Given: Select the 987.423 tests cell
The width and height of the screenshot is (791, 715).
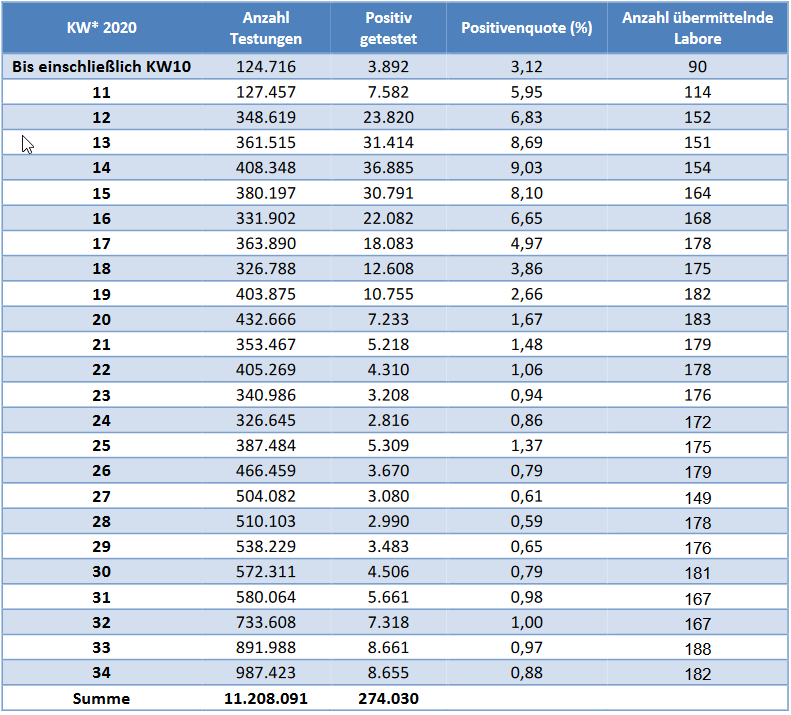Looking at the screenshot, I should coord(265,674).
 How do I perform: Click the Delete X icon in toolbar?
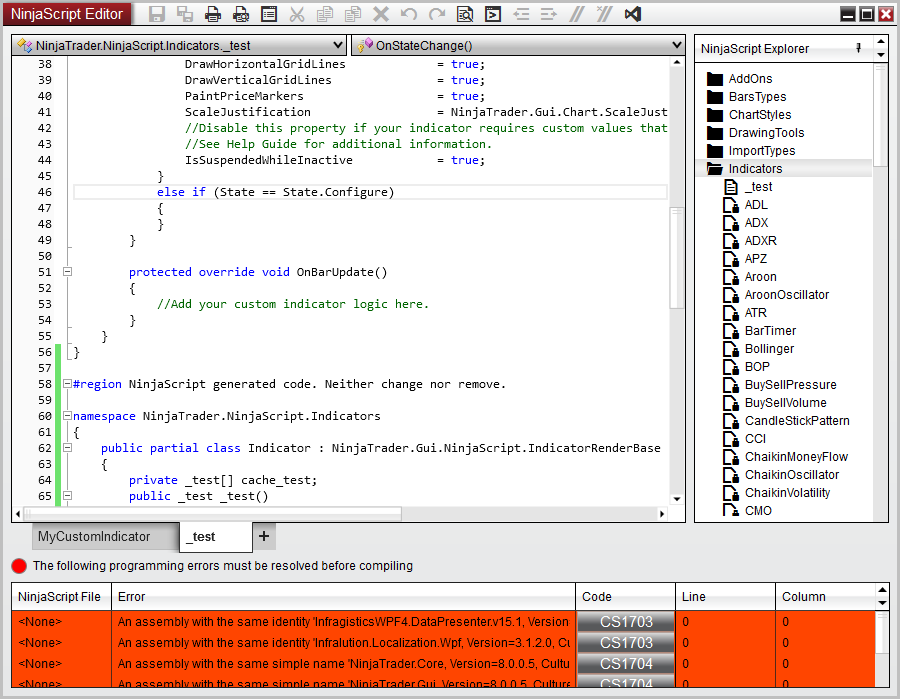click(381, 14)
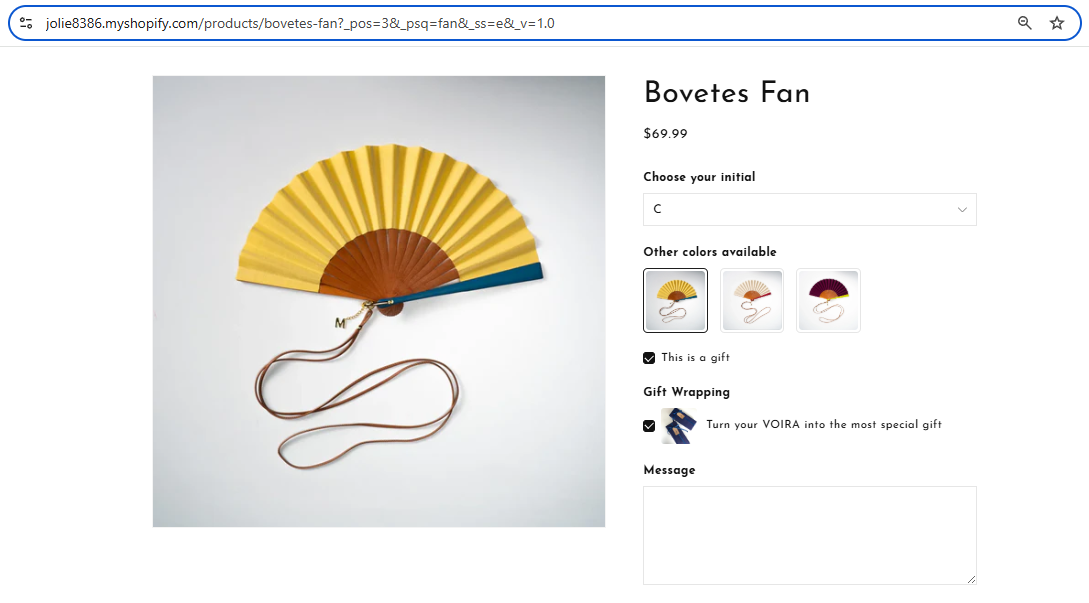Click the $69.99 price text
Viewport: 1089px width, 603px height.
(665, 134)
--*--
When you transcribe the entries, reproduce each line exactly and skip any picture.

> [Written answer]:
Given: Select the 987.423 tests cell
The width and height of the screenshot is (791, 715).
Looking at the screenshot, I should coord(265,674).
 How do I perform: Click the Delete X icon in toolbar?
click(381, 14)
Click the $69.99 price text
Viewport: 1089px width, 603px height.
(665, 134)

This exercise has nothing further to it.